Why `sort()` need `T` to be `Ord`?

Posting here instead of the other thread I forked, because this is related to the original question: "Why sort() need T to be Ord?"

@kornel, how about something like:

trait PartialSort {
    fn partial_sort(&mut self);
}

impl<T: std::cmp::PartialOrd> PartialSort for [T] {
    fn partial_sort(&mut self) {
        todo!()
    }
}

(Playground)

This could be easily implemented in a crate, right?

That could work.

Rust also has a "hack" of implementing regular inherent min/max methods directly on floats, which syntactically mimic what Ord has, so number.min(number) works for both floats and integers.

How about doing the same hack for sort functions?

impl [f32] { // is that a real syntax? :)
  fn sort_unstable(&mut self) {…}
}

"Partial sort" is unfortunately the name of a completely different algorithm that is not directly related to partial ordering. So the name is a no-go

We could name it .sloppy_sort ^^

But note that number.minimum(other) was also just added (in nightly), for the other "minimum" defined in IEEE 754.

I'm not really a fan, because you end up with the whole "well, where do the NANs go?" problem when defining said function. For example, do they go at the beginning or the end?
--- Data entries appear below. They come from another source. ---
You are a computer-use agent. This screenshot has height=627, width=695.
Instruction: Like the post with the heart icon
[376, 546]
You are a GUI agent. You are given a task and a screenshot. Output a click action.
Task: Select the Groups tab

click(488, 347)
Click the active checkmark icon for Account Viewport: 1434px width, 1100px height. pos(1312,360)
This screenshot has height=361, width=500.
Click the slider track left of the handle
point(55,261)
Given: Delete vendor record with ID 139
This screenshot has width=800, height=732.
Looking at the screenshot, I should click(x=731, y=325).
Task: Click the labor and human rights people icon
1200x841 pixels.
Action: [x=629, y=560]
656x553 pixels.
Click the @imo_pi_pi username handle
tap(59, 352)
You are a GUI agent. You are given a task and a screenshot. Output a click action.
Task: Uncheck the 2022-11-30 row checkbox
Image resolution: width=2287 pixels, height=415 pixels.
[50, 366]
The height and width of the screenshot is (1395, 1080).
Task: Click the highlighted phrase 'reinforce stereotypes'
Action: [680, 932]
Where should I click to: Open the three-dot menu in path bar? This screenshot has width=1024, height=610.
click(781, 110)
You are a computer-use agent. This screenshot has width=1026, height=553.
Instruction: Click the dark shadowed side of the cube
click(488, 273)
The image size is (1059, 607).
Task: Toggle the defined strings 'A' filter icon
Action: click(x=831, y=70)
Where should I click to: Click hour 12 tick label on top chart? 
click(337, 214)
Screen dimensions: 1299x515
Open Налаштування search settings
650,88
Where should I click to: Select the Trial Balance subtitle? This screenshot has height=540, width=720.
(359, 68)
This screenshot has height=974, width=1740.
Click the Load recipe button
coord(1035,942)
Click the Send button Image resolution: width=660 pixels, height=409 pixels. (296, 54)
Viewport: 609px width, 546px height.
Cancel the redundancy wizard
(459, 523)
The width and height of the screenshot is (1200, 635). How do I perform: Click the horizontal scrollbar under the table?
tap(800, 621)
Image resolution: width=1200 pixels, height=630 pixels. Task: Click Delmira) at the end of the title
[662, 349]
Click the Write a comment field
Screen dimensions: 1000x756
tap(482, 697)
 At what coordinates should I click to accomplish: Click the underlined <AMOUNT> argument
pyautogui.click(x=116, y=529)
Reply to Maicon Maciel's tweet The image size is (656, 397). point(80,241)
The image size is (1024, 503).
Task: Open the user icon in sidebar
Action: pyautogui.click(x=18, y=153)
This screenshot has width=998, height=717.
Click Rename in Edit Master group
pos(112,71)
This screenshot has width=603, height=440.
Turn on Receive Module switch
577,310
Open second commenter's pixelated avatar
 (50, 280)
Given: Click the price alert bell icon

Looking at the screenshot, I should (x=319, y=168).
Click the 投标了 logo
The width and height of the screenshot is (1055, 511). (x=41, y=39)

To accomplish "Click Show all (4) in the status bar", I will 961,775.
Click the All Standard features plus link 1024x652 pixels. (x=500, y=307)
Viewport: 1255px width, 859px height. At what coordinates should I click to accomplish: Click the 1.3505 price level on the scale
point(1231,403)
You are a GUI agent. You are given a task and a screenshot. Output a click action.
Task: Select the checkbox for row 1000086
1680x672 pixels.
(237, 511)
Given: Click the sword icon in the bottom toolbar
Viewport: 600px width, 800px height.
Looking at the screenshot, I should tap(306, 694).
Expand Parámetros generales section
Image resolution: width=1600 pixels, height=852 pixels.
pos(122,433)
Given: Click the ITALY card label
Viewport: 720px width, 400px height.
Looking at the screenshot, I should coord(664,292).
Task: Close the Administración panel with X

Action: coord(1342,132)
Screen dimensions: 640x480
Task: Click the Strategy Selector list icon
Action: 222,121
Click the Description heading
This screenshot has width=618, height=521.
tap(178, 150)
And does the NAN payload matter?

I think having people do .sort_by(f32::total_cmp) would be fine (once we eventually stabilize that, or something like it).

And note that it puts NANs at both ends, depending on their sign bits.

So, what does it mean to sort something by PartialOrd? It seems like a reasonable expectation that for any two indices i < j, it holds that v[i].partial_cmp(v[j]) != Some(Greater). For the general (worst) case, consider sorting a haystack with two needles and a million pieces of hay in it:

• NeedleA < NeedleB
• PieceOfHay(k) not comparable to anything but itself
• Everything equal to itself

The needles have to end up correctly ordered, but the only way to get any useful information (including recognizing if it's a needle or not) is to compare the two needles to each other. Therefore we have to make O(n²) comparisons!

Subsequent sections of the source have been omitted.